SEMBACH, Germany – U.S. Army Medical Readiness Command, Europe hosted a “Fire and Safety Stand-Down Day” with a safety fair feel on Sembach Kaserne June 22. The Medical Readiness Command, Europe headquarters staff, along with members of the Sembach military community participated in hands-on demonstrations and learned about a variety of safety topics throughout the day.
Local organizations participating in the fire and safety stand down included Public Health Command Europe, Dental Health Command Europe, 30th Medical Brigade, NATO Brigade, 598th Transportation Brigade, 10th Army Air and Missile Defense Command, Defense Health Agency Region - Europe, Sembach Fire Department, Installation Management Command – Europe, and the Federation against Alcohol and Drugs in Vehicles Association.
The event was kicked off by Col. Jacob Gin, the assistant chief of staff G1 and troop commander for Medical Readiness Command, Europe who discussed the importance of safety in the workplace, on the road and at home. This was followed by a quick safety briefing by the Medical Readiness Command, Europe Safety Manager, who ensured that the employees were aware of safety issues throughout the day.
To help eliminate and reduce fatal and serious injuries to servicemembers and their families, fire and safety stand down events are held routinely across the Army. The events also provide leaders an opportunity to talk to their personnel about safety face-to-face.
“Our goal is to prepare and educate our families on the possible summer safety hazards that they could experience at home and during their travels and vacations,” said Charles Lewis, manager of the Medical Readiness Command, Europe Safety Office. “It was a spectacular event with over 200 participants taking part.”

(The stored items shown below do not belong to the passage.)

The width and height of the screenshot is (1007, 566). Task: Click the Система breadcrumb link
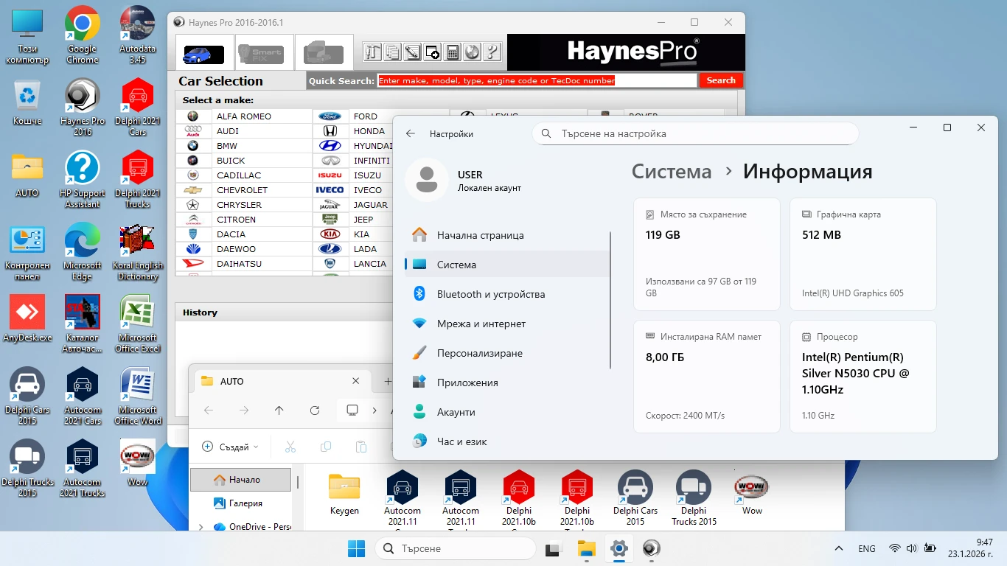[x=672, y=172]

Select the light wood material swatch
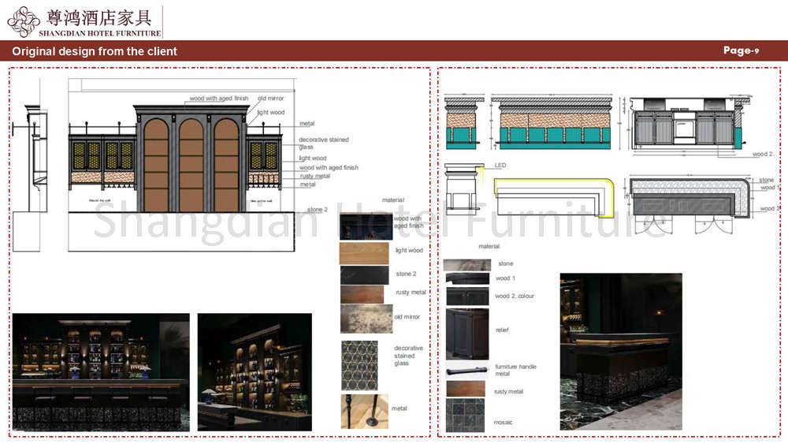(x=364, y=252)
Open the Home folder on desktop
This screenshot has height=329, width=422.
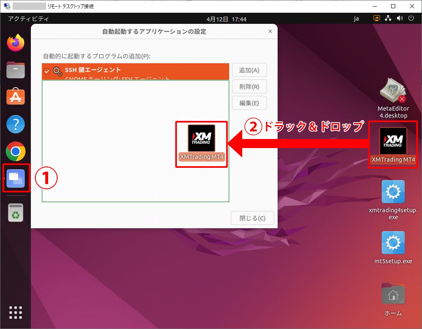[393, 294]
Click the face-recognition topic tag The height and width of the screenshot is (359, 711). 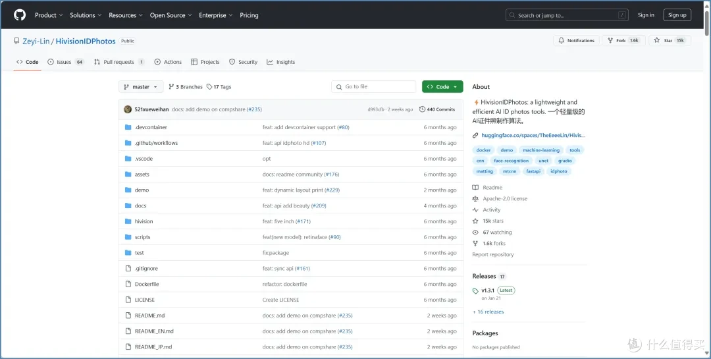coord(511,161)
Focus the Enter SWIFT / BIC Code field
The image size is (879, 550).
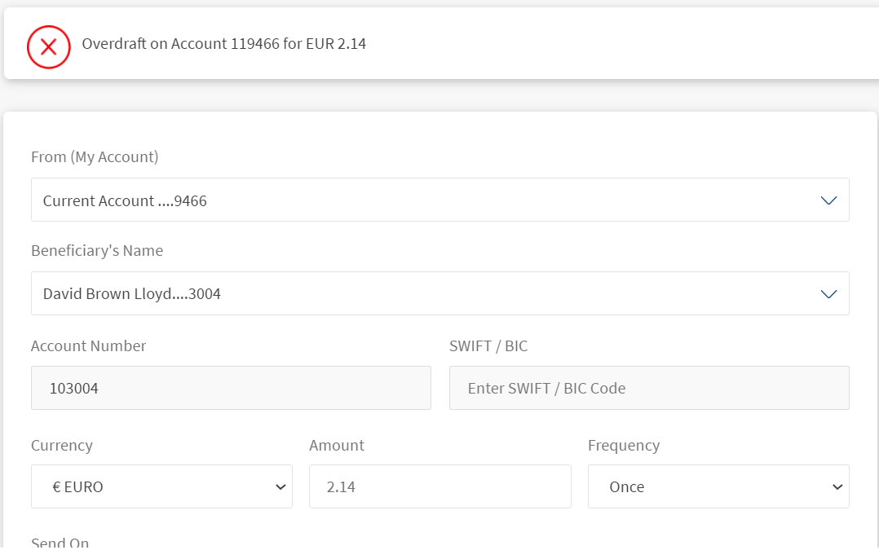click(x=649, y=388)
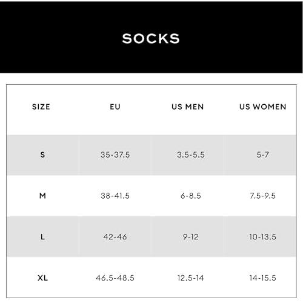Click the SOCKS title in black banner

point(151,38)
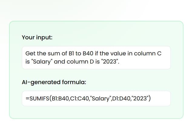Focus the input box containing the prompt text
Viewport: 189px width, 121px height.
point(96,57)
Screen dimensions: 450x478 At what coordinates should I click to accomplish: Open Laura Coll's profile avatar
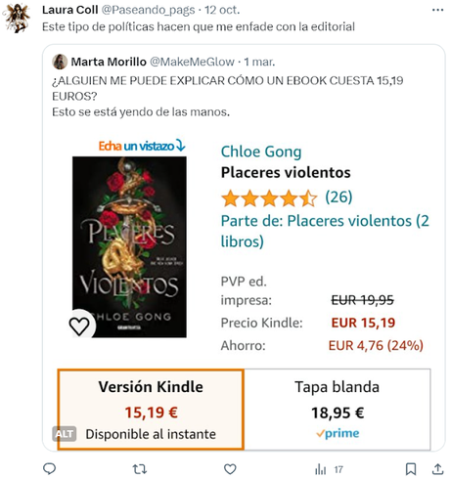point(17,18)
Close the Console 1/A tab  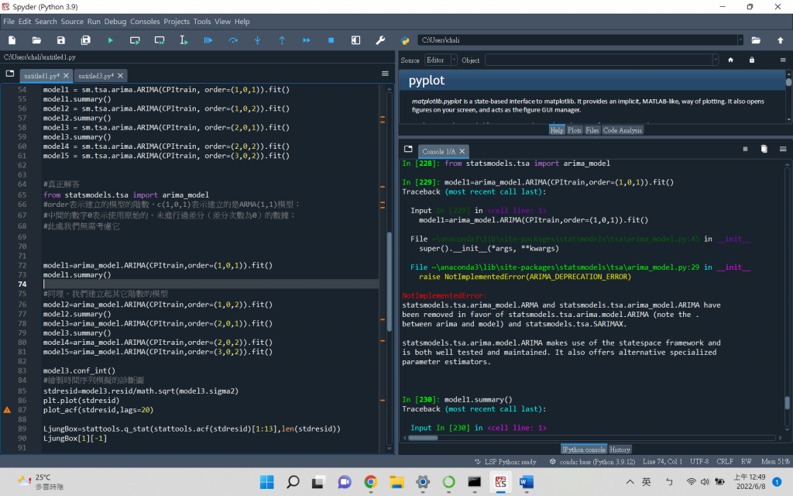point(463,151)
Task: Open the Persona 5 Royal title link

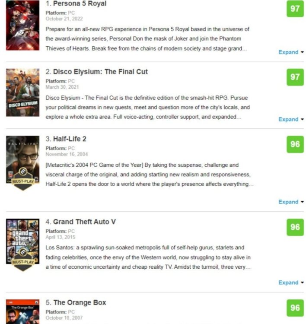Action: coord(80,3)
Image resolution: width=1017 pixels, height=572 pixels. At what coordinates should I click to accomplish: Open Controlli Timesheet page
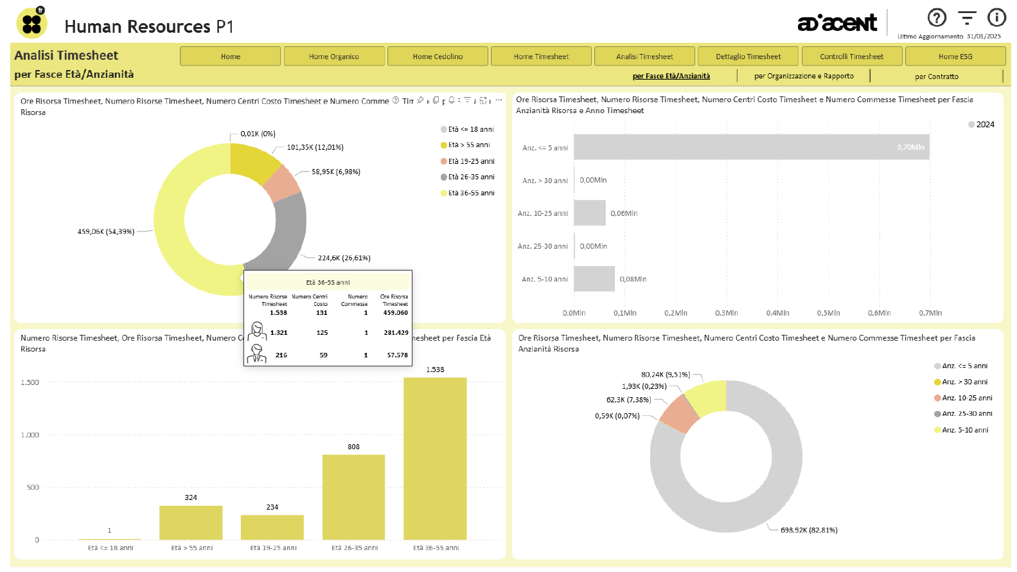point(851,57)
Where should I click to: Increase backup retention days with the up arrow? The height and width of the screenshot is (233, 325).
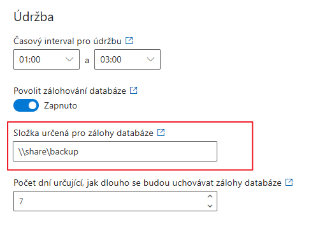(210, 196)
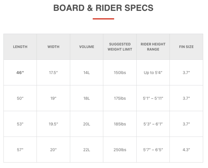Click the Up to 5'4" height cell
This screenshot has height=168, width=208.
tap(153, 72)
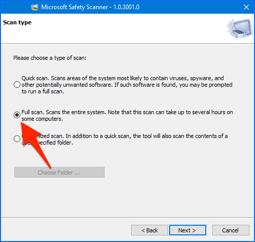The width and height of the screenshot is (255, 242).
Task: Click the Microsoft Safety Scanner title bar icon
Action: (35, 7)
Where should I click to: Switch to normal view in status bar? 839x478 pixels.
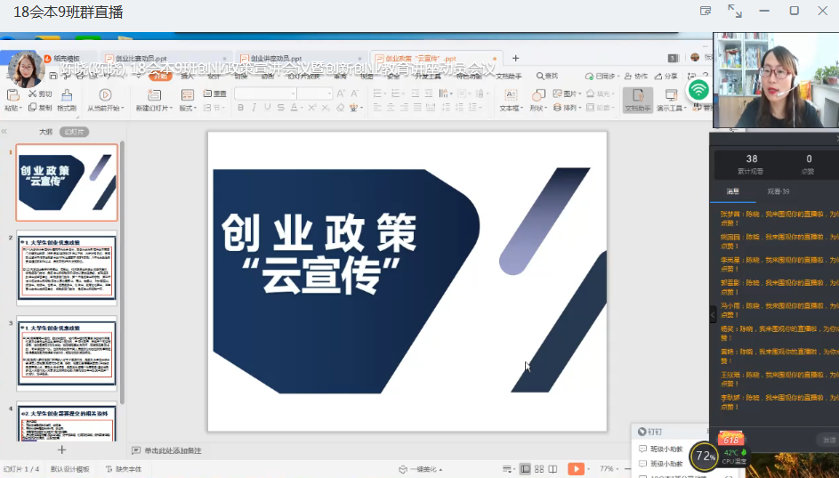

Participants in the fire and safety stand down event took part in hands-on activities to include fire prevention, summer safety, water safety, grease fires and a grill safety demonstration.
“While automobile and motorcycle related accidents produce the most injuries annually, home kitchen fires are also near the top of the list when it comes to serious injuries,” added Lewis. “Statistics show that the home is the most common location for accidents to occur. For example, two-thirds of all home fires start in the kitchen with approximately 480 people dying in kitchen fires annually. In addition, more than 350,000 people are injured just by kitchen knives each year. However, the most common household injuries are burns and lacerations.”
When it comes to safety tips and pointers, Lewis noted that there are some good habits and practices that individuals can take in preventing accidents.
“Having an up-to-date and operational fire extinguisher nearby while cooking and keeping the cooking area clean and organized is recommended,” said Lewis. “You should also provide your family with an emergency action plan and ensure emergency supplies are stored in your family vehicle. Emergency kits should be checked every six months, and expired items should be replaced regularly. It's also a good idea to keep family and emergency phone numbers, including your auto insurance provider and a towing company number in your phone.”